Adjustments to the model were initially followed by simple rigid body refinements with two domains for each leg and the domain boundary at the flexible knee joint. Further rigid body refinements after model adjustments occured with increasingly smaller domains strongly restrained by the NCS. Details of the domain boundaries and NCS restraint parameters can be found in the supplementary information.
Subsequent refinement consisted of NCS restrained rigid body refinement alternating with NCS restrained domain B factor refinement. Final rounds of refinement, used to help minimize model bias, were achieved through simulated annealing with individual helices as rigid body groups while maintaining NCS restraints. The NCS restraints were gradually decreased through the last rounds of simulated annealing. Overall less than 2000 parameters were refined against greater than 10,000 reflections. Maps calculations for refinement steps were either with CNS 1.2 including default optimization of bulk solvent mask scaling parameters or with REFMAC with solvent scaling parameters, ionic radius and shrink equal to 2.0. This was necessary for calculation of high quality maps similar to previously determined low resolution structures (DeLaBarre and Brunger, 2003
). The 9 Å (P42
2) data was phased by molecular replacement and minimally refined with standard rigid body refinements.

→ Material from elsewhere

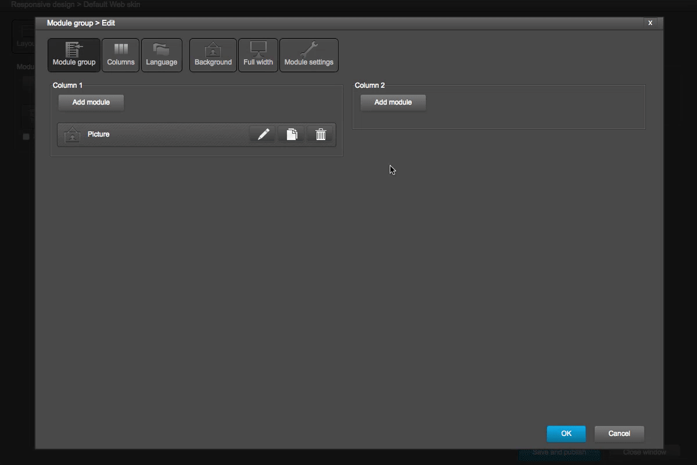This screenshot has width=697, height=465.
Task: Close the Module group dialog with the X
Action: point(650,23)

Testing for model bias with decoy building
The intentional addition of helices outside but near 2Fo-Fc map density for the 7.9 Å (I4122) was used as a test for building with minimal model bias (Figure S2D). Helices placed in density weaker than 0.9 σ consistently appeared in negative density upon refinement and produced higher Rwork or Rfree values. The density, especially that of the N-termini of the clathrin light chains, represents the position of the domain relative to other domains of both CLC and CHC.
Modeling complete triskelia by combination of new crystallographic data with cryoEM data
Structural alignments between elements from the crystal structure reported here and the cryoEM structure by Fotin et al. (pdb 1XI4) were used to model full triskelia. Full legs were built by aligning the distal leg (residues 1–1130 of the cryo-EM lattice) with residues 1074–1130 from the crystal structure, which are N-terminal to the hinge point in the knee region (red arrowheads, ). Three straight legs or three bent legs were trimerized by alignment with the C-terminal part of the hub. Crystal structures and data have been deposited to the Protein Databank with codes 3LVG and 3LVH.
Förster resonance energy transfer
FRET assays were performed by labeling a double mutant of LCb (S9C and C190S) with a mixture of Alexa 555 and Alexa 647 fluorescent dyes and measuring steady state energy transfer under assembly or disassembly conditions.
Surface plasmon resonance
For SPR analysis LCb was covalently coupled to the surface of a CM5 flow cell (Biacore) and clathrin hub was flowed over the surface. Data was collected on a Biacore T100 biosensor and processed with Scrubber (University of Utah, Center for Biomolecular Interactions).